In May 1996 the old bricked Cairns Railway Station (built in 1960) was demolished, and the site was redeveloped into Cairns Central Shopping Centre, incorporating the new railway station. A new Cairns City Council Chambers was opened in 1998, and the City Library moved into a refurbished version of the previous Council Chambers building in 1999.

In May 2000, a decade-long battle ended between the Queensland State Government and private developer, Sailfox, which had planned to build a $1.2 billion resort on East Trinity, across Trinity Inlet from Cairns City. The dispute was resolved when the land was bought for the state. In June 2000, Australia was once again the host of the Olympic Games. During the North Queensland section of the Olympic torch relay, extensive worldwide television and print media attention was given to the carrying of the 27th Olympic torch on a Skyrail cable car by Djabugay Aboriginal elder Martha "Cookie" Brim, and then underwater over the Great Barrier Reef by Australian marine biologist Wendy Craig Duncan.

===21st century Cairns===
2002 saw the inauguration of the annual Cairns Festival.
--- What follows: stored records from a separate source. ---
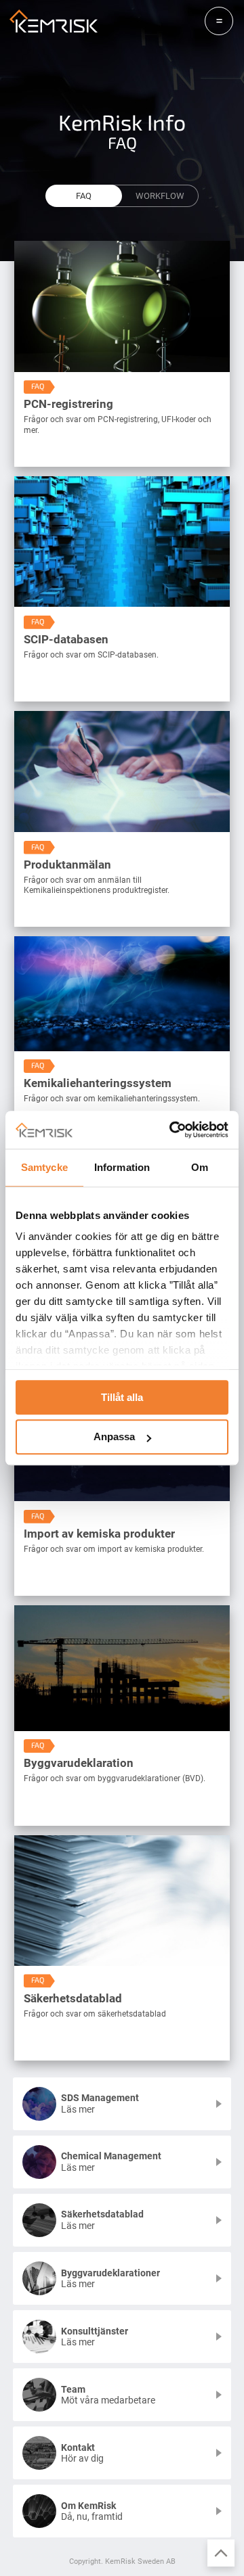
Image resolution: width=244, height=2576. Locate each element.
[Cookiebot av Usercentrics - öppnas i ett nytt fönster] (172, 1129)
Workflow (160, 196)
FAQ (84, 196)
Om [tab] (199, 1167)
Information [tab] (122, 1167)
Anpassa (114, 1437)
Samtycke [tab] (44, 1167)
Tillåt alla (122, 1397)
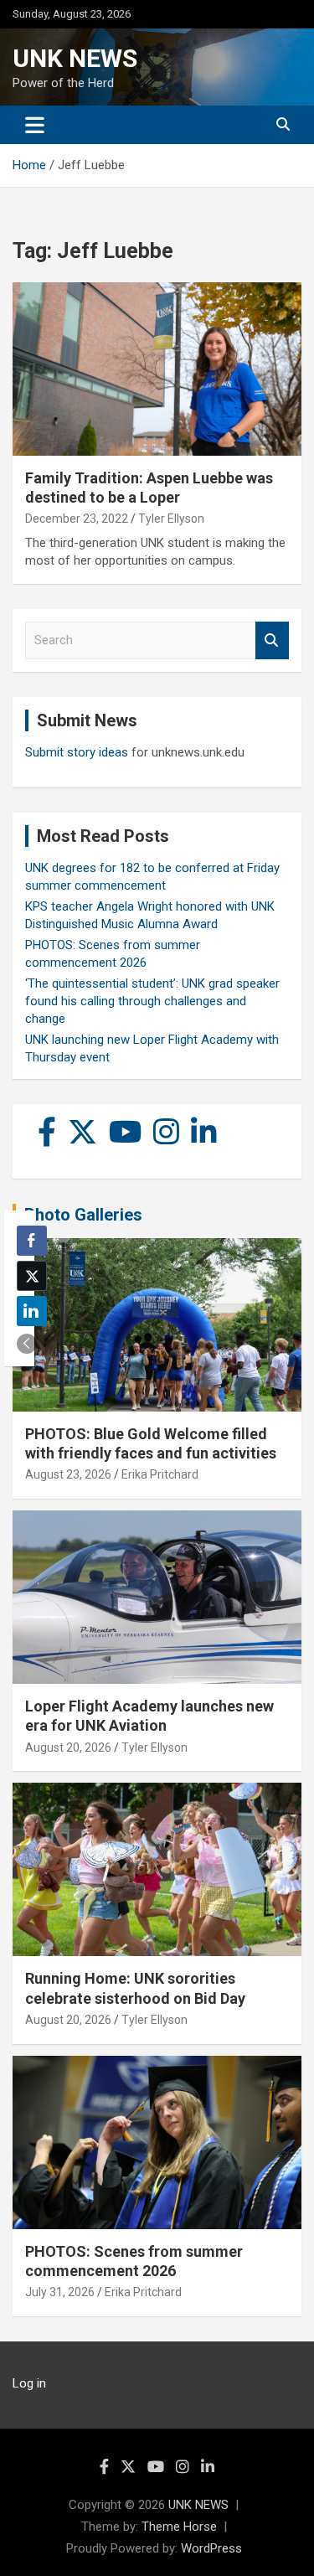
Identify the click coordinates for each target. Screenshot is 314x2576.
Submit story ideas (76, 752)
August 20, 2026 (68, 1747)
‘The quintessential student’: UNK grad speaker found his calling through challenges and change (152, 1001)
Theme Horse (179, 2526)
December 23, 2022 (76, 518)
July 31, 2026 (60, 2292)
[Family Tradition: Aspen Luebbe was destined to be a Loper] (157, 368)
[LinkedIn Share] (32, 1311)
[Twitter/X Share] (32, 1276)
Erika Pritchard (159, 1474)
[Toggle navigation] (35, 125)
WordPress (211, 2548)
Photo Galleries (83, 1215)
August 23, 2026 (68, 1474)
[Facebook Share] (32, 1241)
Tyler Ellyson (171, 518)
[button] (27, 1344)
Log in (29, 2383)
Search (272, 640)
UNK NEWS (75, 58)
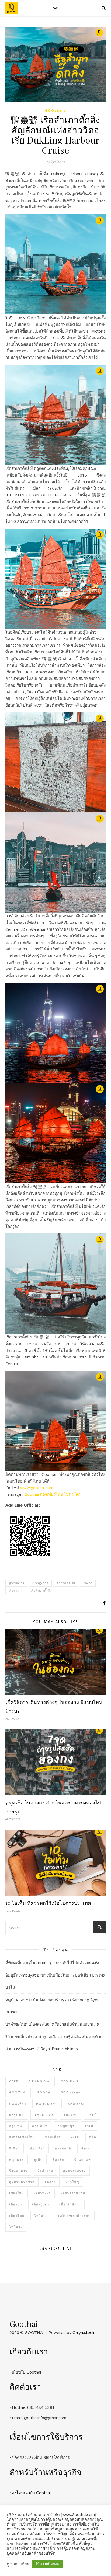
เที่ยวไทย (16, 2216)
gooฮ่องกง (55, 110)
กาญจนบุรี (66, 2126)
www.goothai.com (36, 1487)
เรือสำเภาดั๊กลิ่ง (41, 1590)
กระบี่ (92, 2115)
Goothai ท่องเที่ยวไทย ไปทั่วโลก (52, 1494)
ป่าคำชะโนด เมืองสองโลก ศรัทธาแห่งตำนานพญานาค (52, 2024)
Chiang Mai (39, 2081)
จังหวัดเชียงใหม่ (22, 2137)
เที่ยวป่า (15, 2204)
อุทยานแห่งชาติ (22, 2182)
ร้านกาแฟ (82, 2160)
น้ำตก (85, 2148)
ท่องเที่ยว (37, 2148)
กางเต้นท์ (40, 2126)
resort (16, 2115)
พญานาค (16, 2160)
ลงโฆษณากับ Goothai (31, 2492)
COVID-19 (70, 2081)
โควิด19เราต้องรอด (74, 2216)
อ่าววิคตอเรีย (66, 1583)
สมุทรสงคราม (74, 2171)
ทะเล (75, 2137)
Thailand (43, 2115)
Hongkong (40, 1583)
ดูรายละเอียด (18, 2563)
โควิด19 (41, 2216)
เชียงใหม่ (16, 2193)
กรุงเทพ (15, 2126)
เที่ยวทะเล (42, 2193)
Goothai (18, 2092)
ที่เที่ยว (14, 2148)
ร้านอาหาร (18, 2171)
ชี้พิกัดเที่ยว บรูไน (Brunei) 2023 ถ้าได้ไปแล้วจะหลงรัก (52, 1962)
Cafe (13, 2081)
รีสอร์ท (58, 2160)
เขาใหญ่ (72, 2182)
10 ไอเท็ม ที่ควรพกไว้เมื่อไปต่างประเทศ (48, 1903)
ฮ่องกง (87, 1583)
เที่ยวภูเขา (40, 2204)
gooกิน (44, 2092)
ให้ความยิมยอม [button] (48, 2563)
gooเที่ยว (17, 2104)
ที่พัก (92, 2137)
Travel (70, 2115)
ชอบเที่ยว (53, 2137)
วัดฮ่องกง (45, 2171)
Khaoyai (76, 2104)
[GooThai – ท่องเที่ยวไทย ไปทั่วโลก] (11, 8)
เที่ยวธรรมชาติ (73, 2193)
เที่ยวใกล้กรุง (70, 2204)
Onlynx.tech (83, 2332)
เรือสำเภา (15, 1590)
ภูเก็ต (38, 2160)
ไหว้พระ (16, 2227)
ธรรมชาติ (63, 2148)
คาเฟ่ (89, 2126)
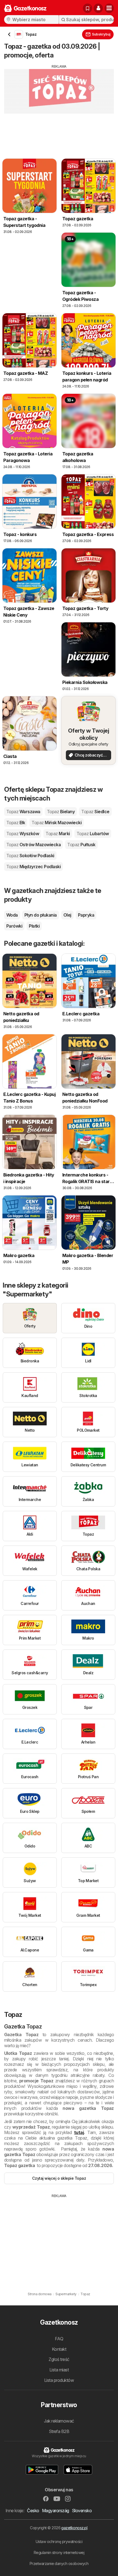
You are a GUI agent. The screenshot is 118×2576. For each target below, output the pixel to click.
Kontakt (59, 2349)
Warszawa (23, 811)
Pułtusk (81, 844)
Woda (12, 915)
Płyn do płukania (40, 915)
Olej (67, 915)
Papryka (86, 915)
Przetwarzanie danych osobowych (59, 2563)
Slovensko (82, 2510)
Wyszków (22, 833)
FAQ (59, 2338)
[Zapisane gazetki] (87, 8)
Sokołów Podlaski (30, 855)
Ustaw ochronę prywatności (59, 2541)
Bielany (61, 811)
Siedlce (95, 811)
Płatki (34, 926)
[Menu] (109, 8)
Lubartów (93, 833)
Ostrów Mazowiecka (33, 844)
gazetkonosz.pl (74, 2527)
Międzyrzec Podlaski (33, 866)
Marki (58, 833)
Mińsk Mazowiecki (57, 822)
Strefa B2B (59, 2431)
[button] (98, 8)
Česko (33, 2510)
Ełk (15, 822)
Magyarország (55, 2510)
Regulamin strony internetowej (59, 2552)
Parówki (14, 926)
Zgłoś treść (59, 2359)
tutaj (79, 2132)
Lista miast (59, 2369)
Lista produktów (59, 2380)
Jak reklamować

This incorporated the activities of the previous Reef and Dive festivals. In March 2003, a public swimming lagoon and Esplanade foreshore boardwalk and redevelopment were officially given to the public, allowing Cairns City a small area of white sandy beach.

In 2004, the Cairns Convention Centre was named the world's best congress center by the annual general assembly of the International Association of Congress Centers. In the same year, the local Djabugay rainforest Aboriginal group were given native title over Barron Gorge National Park, the first such claim to be recognised in Queensland, and the first in Australia to be granted out of court. In 2005, the Japanese company, Daikyo, withdrew its operations from North Queensland because of economic problems elsewhere in the organisation. This departure ended 17 years of major tourism investment in the Cairns area, including a $30 million upgrade of facilities at Green Island.

On 24 April 2006, the Yarrabah-based Mandingalbay Yidinji people became the second Aboriginal clan in Queensland, after the Djabugay group, to win recognition of their traditional lands. This recognition by the Australian Government took 12 years to be approved, and was made 236 years after British explorer Captain James Cook made a brief visit to the Yarrabah area.

In December 2023 Cairns had record flooding caused by Cyclone Jasper. The Barron River exceeded the March 1977 record of 3.8 metres, making it the worst flooding event in Cairns since records began in 1915.